About this exercise:
Answer these questions from the memory disorders page:
(a) Which form of dementia does the page call the second most common?
(b) What four things does the page list as part of diagnosis?
(c) What does the page say happens to the frontal and temporal lobes in frontotemporal dementia?

Text shown:

Memory Disorders & Dementia
Memory disorders occur when certain areas of the brain sustain damage, resulting in the decrease or prevention of storing and retaining memories. Memory disorders also impact:
- Cognitive Capabilities
- Social Behaviors
- Problem-Solving Skills
- Performing Simple Tasks
Memory disorders range from mild to severe and progressive to immediate. There are various causes and risk factors including:
- Substance Abuse
- Head Trauma
- Brain Tumors
- Family History
Perhaps the most prolific brain disorder is dementia. The term dementia is not a diagnosis in and of itself, but instead it refers to a group of brain conditions that negatively affect the ability to remember, reason, and communicate. Contrary to popular belief, dementia is not a normal part of aging. It is caused by ongoing damage to cells in the brain. This disease is progressive meaning it gets worse over time.
- Alzheimer Disease – The most common form of dementia resulting from a change in nerves in the brain that tangle and form plaques or lose their connection to other nerves.
- Vascular Dementia – The second most common, this occurs when blood flow to the brain is blocked or decreased, causing damage to brain tissue.
- Frontotemporal Dementia – Nerve cells in the frontal and temporal brain lobes begin to die, causing the lobes to shrink.
- Lewy Body Dementia – Lewy bodies are abnormal protein deposits as a result of brain tissue breaking down.
Diagnosing & Treating Memory Disorders
The multidisciplinary team at Desert Care Network is dedicated to accurately diagnosing a memory disorder to develop a comprehensive treatment plan. We will discuss your symptoms and understand your medical and family history. Additionally, diagnosis will involve:
- Physical Exam
- Neurological Tests
- Blood Tests
- CT Scan or MRI
From there, the treatment will be designed and will potentially include diet and lifestyle changes, medication, physical activity, and cognitive rehabilitation.

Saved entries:
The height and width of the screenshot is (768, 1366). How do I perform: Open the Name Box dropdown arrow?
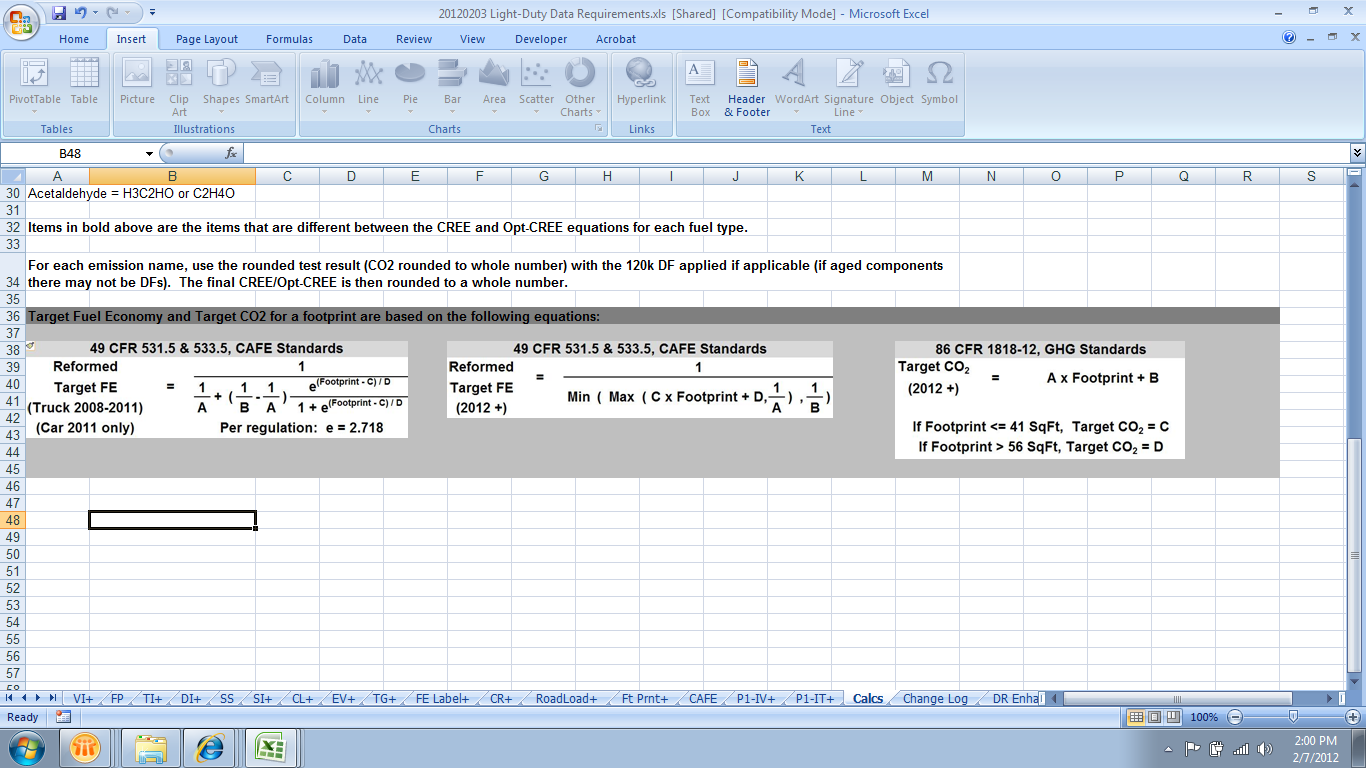tap(150, 153)
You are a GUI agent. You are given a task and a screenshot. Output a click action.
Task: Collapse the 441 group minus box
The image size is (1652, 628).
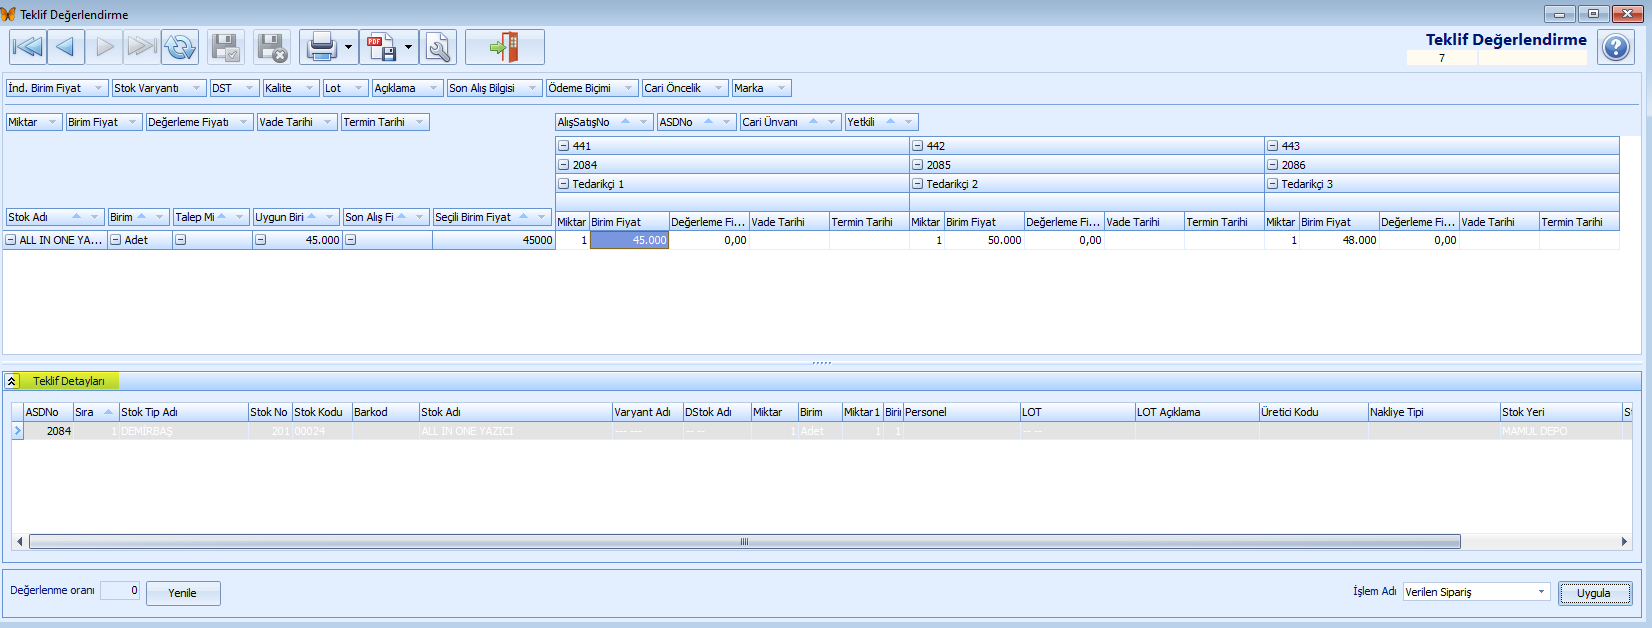coord(564,146)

Your response:
(a) Vascular dementia.
(b) A physical exam, neurological tests, blood tests, and a CT scan or MRI.
(c) Nerve cells in those lobes begin to die, causing the lobes to shrink.